# Problems with VETTER WINDOWS & DOORS



## Kycym (Nov 23, 2009)

I just had a homeowner client of mine contact me with a problem they have been having with their Vetter Windows. 

Their home addition is 6 years old. They've been having difficulty with the opening and closing their windows. They have contacted Vetter Windows and have provided them with information on the windows but have yet to have any return calls.

Has any one out there had similar product problems and request for service experiences with Vetter Windows? If yes, what did you do to get the matter resolved?

Meanwhile, I am contacting Vetter Corporate offices regarding this issue.


----------



## Kent Whitten (Mar 24, 2006)

I know there must be more to the story, but why would a homeowner contact you(an architect) about their window problem? Why not get the builder to deal with it?


----------



## Metro M & L (Jun 3, 2009)

Because the builder is out of business


----------



## Kycym (Nov 23, 2009)

No, sorry to bust your suspicious bubble. The GC is still in business, even in these bad economic times. The projects for them and as well for me are not that large and that frequent right now, but we all take whatever comes our way.
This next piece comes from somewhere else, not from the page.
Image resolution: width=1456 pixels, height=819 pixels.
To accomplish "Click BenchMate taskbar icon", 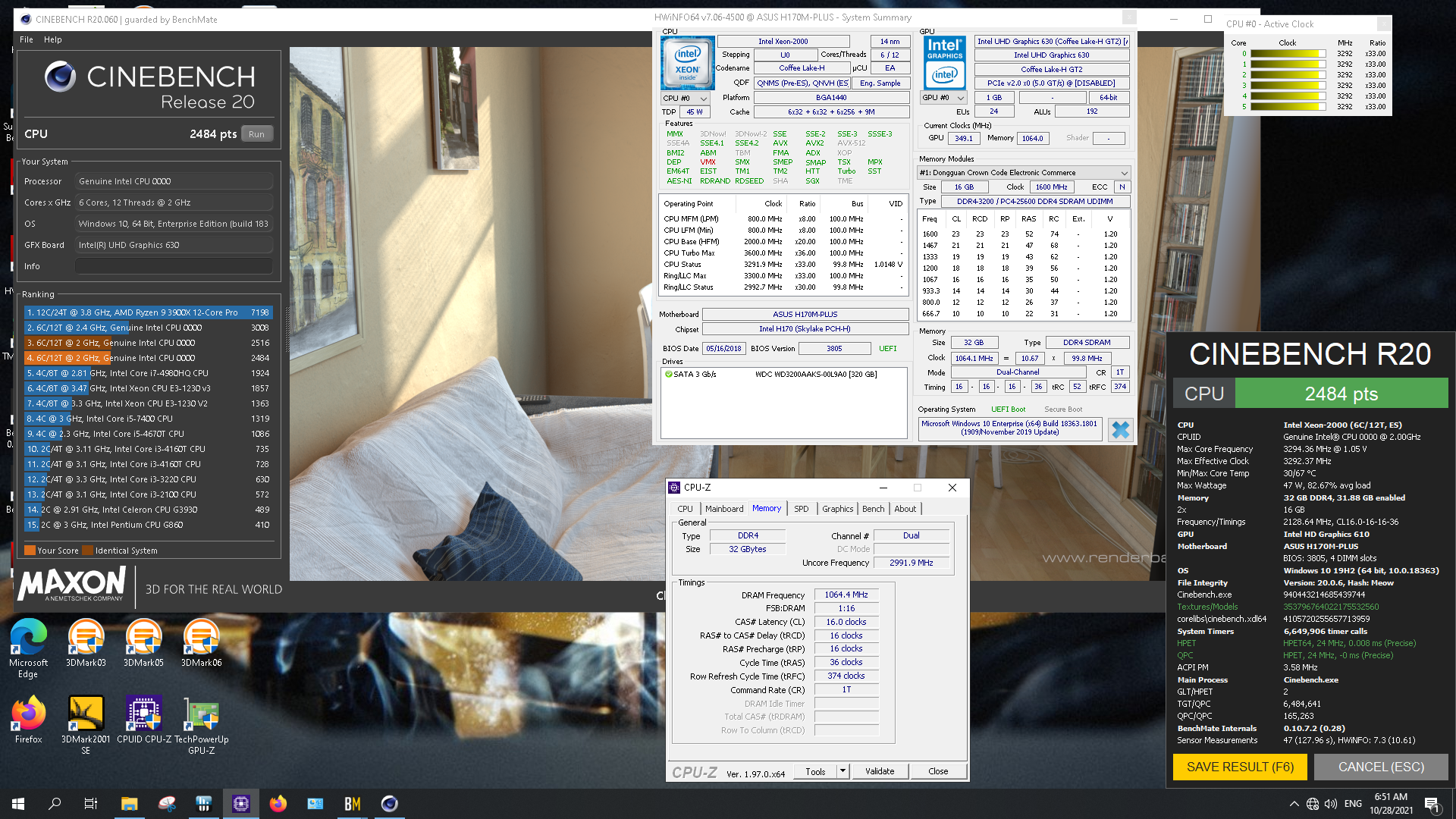I will [x=353, y=804].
The GC has been contacted, but the homeowner contacted me just incase I had any contacts with reps, or could recommend what action they could take.


----------



## go dart (Dec 6, 2005)

The first thing that needs to happen is to rule out a structure or installation problem. If the problem's in the window ie: operator, sash, frame, then request parts necessary for repair. If the origional GC furnished the windows then it would be good practice to secure the parts if any, then charge his current rate for the labor.


----------